Exercise prompt:
Go through the lines below. Copy those with "legendarnim".

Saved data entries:
[Start of Attachment]
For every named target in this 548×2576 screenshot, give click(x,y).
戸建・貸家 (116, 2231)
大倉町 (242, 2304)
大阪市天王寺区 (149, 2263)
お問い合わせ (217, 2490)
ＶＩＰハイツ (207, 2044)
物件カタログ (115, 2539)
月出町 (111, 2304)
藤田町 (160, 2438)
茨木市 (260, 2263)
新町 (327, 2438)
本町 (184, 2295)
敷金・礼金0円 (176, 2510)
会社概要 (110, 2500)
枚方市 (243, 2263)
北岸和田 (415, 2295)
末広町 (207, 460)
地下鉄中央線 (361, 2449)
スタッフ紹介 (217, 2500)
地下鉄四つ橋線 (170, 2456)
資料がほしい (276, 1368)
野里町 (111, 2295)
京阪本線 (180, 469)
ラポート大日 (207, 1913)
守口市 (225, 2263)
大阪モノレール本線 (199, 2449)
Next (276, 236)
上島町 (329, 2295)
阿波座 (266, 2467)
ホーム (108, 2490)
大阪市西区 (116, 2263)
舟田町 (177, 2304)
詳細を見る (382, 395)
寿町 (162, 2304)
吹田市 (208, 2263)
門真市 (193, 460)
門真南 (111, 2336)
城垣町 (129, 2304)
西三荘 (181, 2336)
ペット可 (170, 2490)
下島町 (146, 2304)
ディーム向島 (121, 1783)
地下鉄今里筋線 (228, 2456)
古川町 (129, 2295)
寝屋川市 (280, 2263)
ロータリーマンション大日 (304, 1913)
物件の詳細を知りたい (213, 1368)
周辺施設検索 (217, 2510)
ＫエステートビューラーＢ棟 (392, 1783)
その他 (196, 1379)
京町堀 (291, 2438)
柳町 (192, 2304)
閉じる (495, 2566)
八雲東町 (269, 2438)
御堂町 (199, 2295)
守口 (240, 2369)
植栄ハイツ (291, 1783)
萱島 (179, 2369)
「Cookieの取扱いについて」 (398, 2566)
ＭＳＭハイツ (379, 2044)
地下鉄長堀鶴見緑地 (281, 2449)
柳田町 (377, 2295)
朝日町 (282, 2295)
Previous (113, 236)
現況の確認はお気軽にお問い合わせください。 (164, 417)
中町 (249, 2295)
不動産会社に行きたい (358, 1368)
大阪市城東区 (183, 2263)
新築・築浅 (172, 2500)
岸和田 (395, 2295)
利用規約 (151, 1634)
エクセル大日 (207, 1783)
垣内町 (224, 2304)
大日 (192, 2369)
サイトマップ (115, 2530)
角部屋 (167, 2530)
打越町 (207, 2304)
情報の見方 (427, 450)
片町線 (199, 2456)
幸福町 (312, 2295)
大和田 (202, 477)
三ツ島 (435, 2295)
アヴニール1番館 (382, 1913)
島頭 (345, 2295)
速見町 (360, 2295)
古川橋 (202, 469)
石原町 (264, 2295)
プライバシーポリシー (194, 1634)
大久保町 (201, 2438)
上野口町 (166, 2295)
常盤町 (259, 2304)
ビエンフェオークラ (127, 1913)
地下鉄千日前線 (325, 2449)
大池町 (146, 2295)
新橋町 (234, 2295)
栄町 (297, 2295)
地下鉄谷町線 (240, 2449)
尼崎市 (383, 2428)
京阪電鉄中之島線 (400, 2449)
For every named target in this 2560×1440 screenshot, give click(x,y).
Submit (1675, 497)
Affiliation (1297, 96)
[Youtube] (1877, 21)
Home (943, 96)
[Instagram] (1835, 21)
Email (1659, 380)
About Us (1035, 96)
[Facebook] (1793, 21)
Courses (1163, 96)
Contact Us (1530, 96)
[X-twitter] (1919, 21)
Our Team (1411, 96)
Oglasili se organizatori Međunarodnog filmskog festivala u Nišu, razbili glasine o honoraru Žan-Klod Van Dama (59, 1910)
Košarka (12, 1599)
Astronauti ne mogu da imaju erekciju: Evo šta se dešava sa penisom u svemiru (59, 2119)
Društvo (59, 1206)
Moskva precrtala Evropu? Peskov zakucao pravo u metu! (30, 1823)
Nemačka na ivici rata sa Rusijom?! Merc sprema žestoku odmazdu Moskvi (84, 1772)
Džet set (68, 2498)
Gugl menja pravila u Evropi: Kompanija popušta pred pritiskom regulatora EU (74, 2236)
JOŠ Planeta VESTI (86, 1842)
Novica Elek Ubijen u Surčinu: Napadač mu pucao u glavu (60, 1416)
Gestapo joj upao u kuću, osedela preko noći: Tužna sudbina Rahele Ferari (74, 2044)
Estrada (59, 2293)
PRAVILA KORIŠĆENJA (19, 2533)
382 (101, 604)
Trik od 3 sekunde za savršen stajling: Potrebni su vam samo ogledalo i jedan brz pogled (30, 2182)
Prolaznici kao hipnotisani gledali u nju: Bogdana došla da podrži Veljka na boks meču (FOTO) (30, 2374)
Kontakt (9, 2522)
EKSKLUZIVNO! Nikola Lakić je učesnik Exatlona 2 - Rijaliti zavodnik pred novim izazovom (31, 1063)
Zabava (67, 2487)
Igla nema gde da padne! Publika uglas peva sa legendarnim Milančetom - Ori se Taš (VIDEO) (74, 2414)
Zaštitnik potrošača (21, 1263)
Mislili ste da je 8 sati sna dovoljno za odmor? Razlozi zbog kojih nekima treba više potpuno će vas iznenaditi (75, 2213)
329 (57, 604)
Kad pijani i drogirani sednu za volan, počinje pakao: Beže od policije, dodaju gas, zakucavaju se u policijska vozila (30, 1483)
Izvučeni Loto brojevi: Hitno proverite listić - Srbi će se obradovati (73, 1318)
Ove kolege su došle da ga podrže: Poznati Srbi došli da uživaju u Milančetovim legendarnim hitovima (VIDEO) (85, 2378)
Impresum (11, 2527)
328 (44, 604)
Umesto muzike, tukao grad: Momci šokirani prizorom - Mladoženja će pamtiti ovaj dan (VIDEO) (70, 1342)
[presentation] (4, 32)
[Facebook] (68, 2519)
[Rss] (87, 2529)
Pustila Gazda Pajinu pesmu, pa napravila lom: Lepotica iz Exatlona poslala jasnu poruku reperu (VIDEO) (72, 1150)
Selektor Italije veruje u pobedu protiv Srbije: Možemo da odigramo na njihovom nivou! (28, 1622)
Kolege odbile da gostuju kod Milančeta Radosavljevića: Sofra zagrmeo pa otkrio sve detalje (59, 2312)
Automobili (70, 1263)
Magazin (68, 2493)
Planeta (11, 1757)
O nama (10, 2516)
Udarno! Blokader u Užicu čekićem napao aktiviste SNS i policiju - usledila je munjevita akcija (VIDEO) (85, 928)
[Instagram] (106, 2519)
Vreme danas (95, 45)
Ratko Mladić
[End of Attachment]
Expected answer:
Igla nema gde da padne! Publika uglas peva sa legendarnim Milančetom - Ori se Taš (VIDEO) (74, 2414)
Ove kolege su došle da ga podrže: Poznati Srbi došli da uživaju u Milančetovim legendarnim hitovima (VIDEO) (85, 2378)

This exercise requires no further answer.